▸ SHORT PROBLEM
Swap "image" for "graphic" everywhere in the data below and write the lines out again with nothing else changed. Leave the pictures out of your answer.

Dataset excerpt:

+--

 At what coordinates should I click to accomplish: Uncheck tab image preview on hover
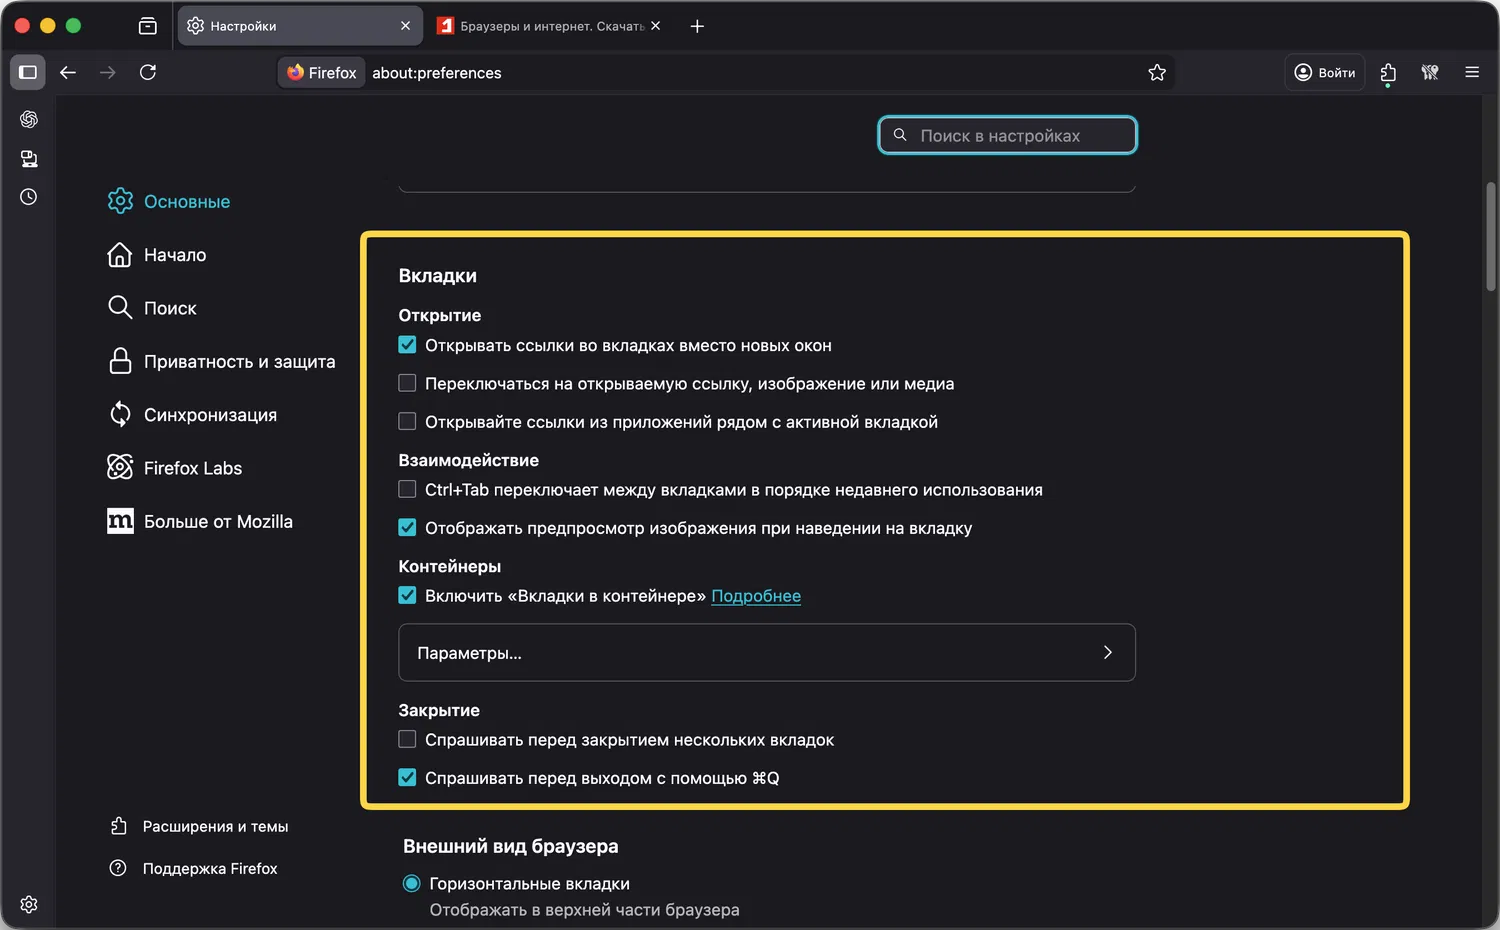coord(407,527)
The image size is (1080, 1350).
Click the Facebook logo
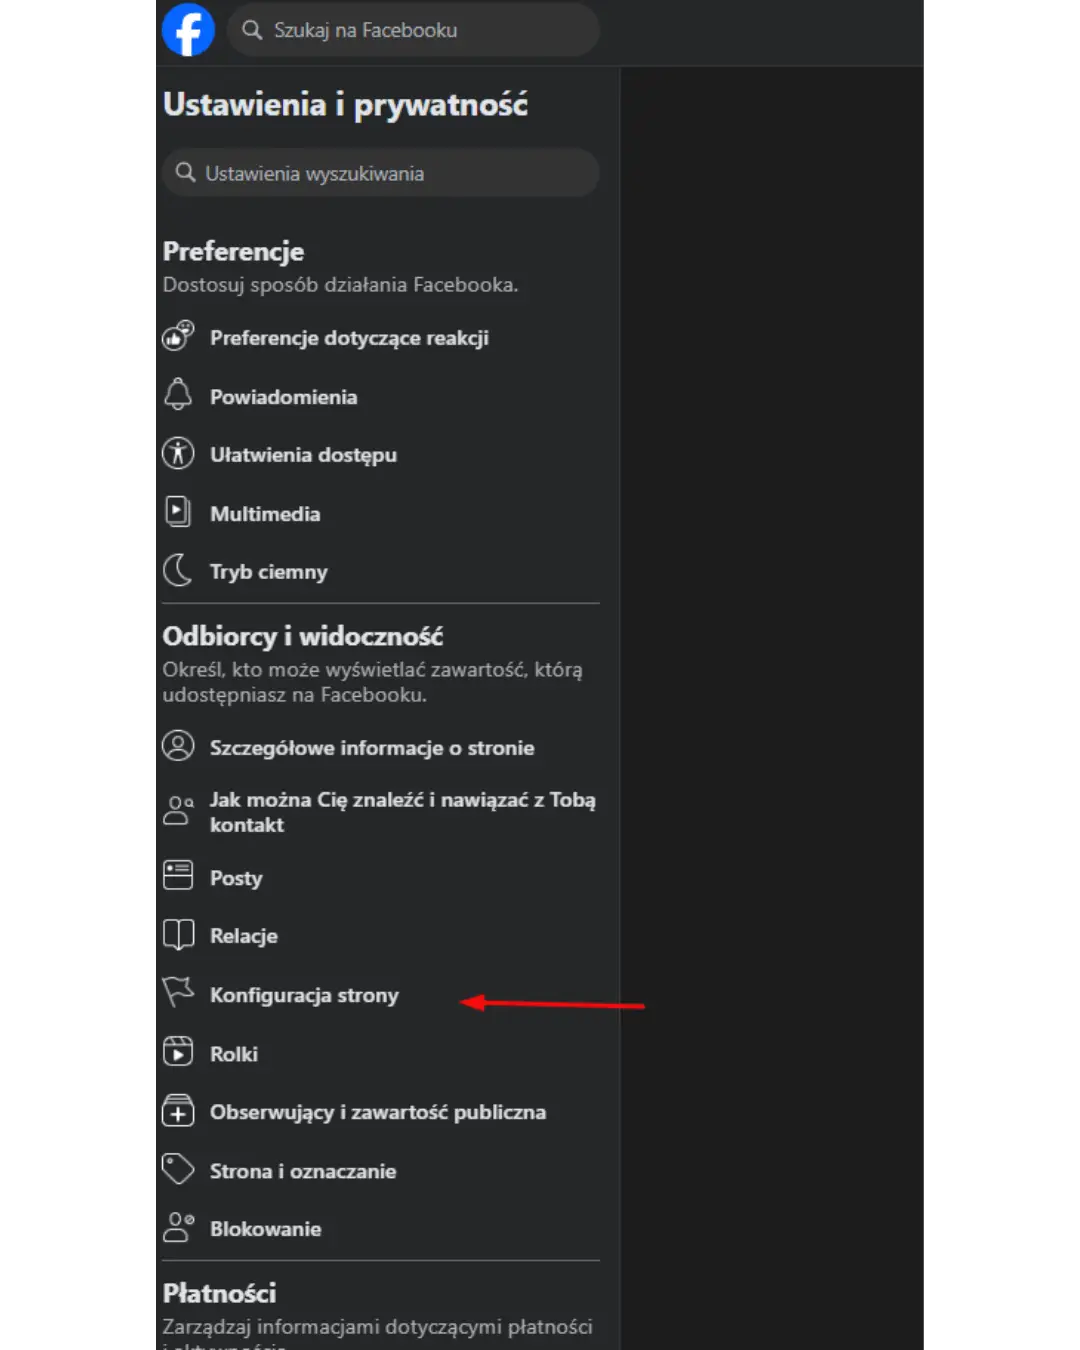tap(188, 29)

+--

▸ RESPONSE TO THE EXERCISE
 At what coordinates should I click to accomplish: Uncheck tab graphic preview on hover
coord(407,527)
The graphic size is (1080, 1350).
Click the Facebook logo
tap(188, 29)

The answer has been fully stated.